Apollo Multi-Asset Management runs an offshore fund of absolute return funds as well as using various strategies in its onshore portfolios. Fund manager Ryan Hughes has been frustrated by long/short managers this year, though global macro and market neutral funds have also disappointed.

He says: “The markets have gone sideways but the way they have got there is unusual. We had a big sell-off and then a huge rally in areas that were massively out of favour, followed by a broad return to equilibrium.

“Many long/short equity managers were caught out in February in a dramatic reversal of the trade that was long quality and short miners and oils. Most were the wrong side of that trade and have been slowly eking out a recovery in the past four months to get them broadly neutral for the year.

“The nature of the return has been the real driver of that, and high-quality managers with great track records such as Threadneedle UK Absolute Alpha and Henderson UK Absolute Return have found things difficult.”

Henderson’s Luke Newman, manager of the latter fund, says while there has been much to worry about this year, heightened volatility has created an ideal stockpicking environment. “Oil, resource and emerging markets-focused stocks are the volatility ‘culprits’ but our tactical book has enabled us to stay flexible around moves in currencies and underlying commodity prices. 

“We came into 2016 slightly short in stocks exposed to those factors but quickly took action to cover that once we saw yield curves starting to flatten again.”

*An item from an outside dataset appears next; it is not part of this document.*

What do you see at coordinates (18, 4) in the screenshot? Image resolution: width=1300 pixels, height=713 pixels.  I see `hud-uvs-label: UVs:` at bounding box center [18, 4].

Within the fund’s core book, Newman favours long positions in dividend growers, such as insurers and some publishing companies. He says he is now shorting over-leveraged companies and “low wage payers”. 

“Minimum wage legislation has prompted a reappraisal in a number of sectors that until recently enjoyed minimal wage inflation,” he says. “Retail, food retail, leisure and outsourcing sectors will likely see an increase in labour costs, while low inflation will mean their revenues won’t keep pace. We have some ‘slow burn’ shorts in such companies.”

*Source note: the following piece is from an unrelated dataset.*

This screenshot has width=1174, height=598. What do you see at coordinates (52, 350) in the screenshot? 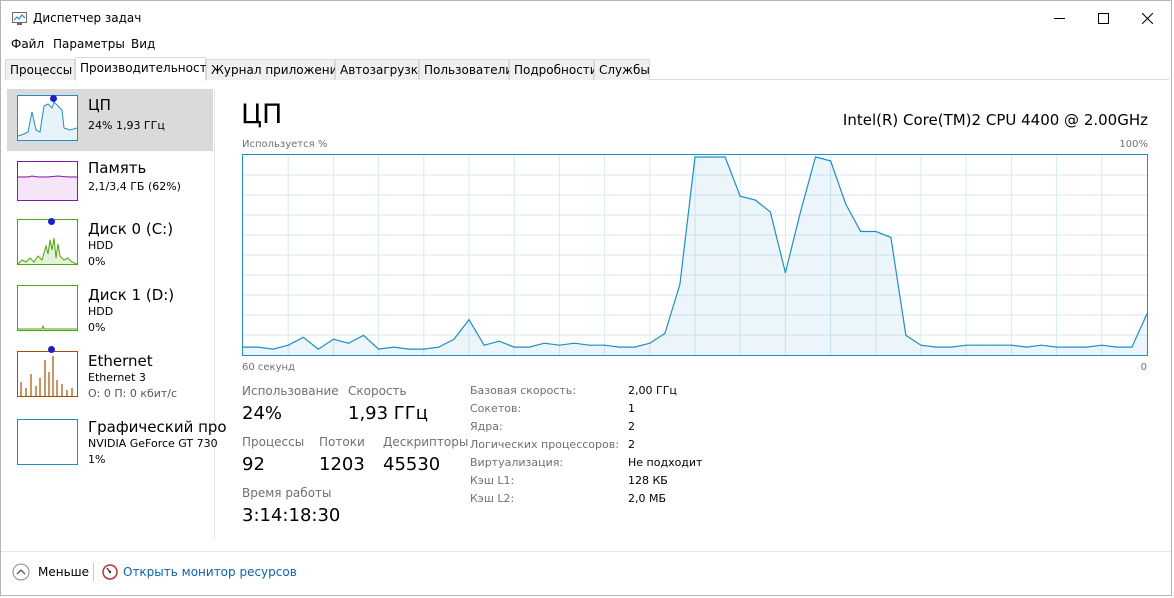
I see `ethernet-dot-icon` at bounding box center [52, 350].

It is not just long/short funds that have suffered in tougher conditions, and managers have reacted accordingly. The team behind Standard Life Gars recently held a pairs trade being long the dollar versus the euro in fear of Brexit and mixed economic data on the continent. Elsewhere, the managers of the Aviva Aims Target Return Fund have increased exposure to global equities and added to a US inflation strategy with the focus on a theme of global reflation.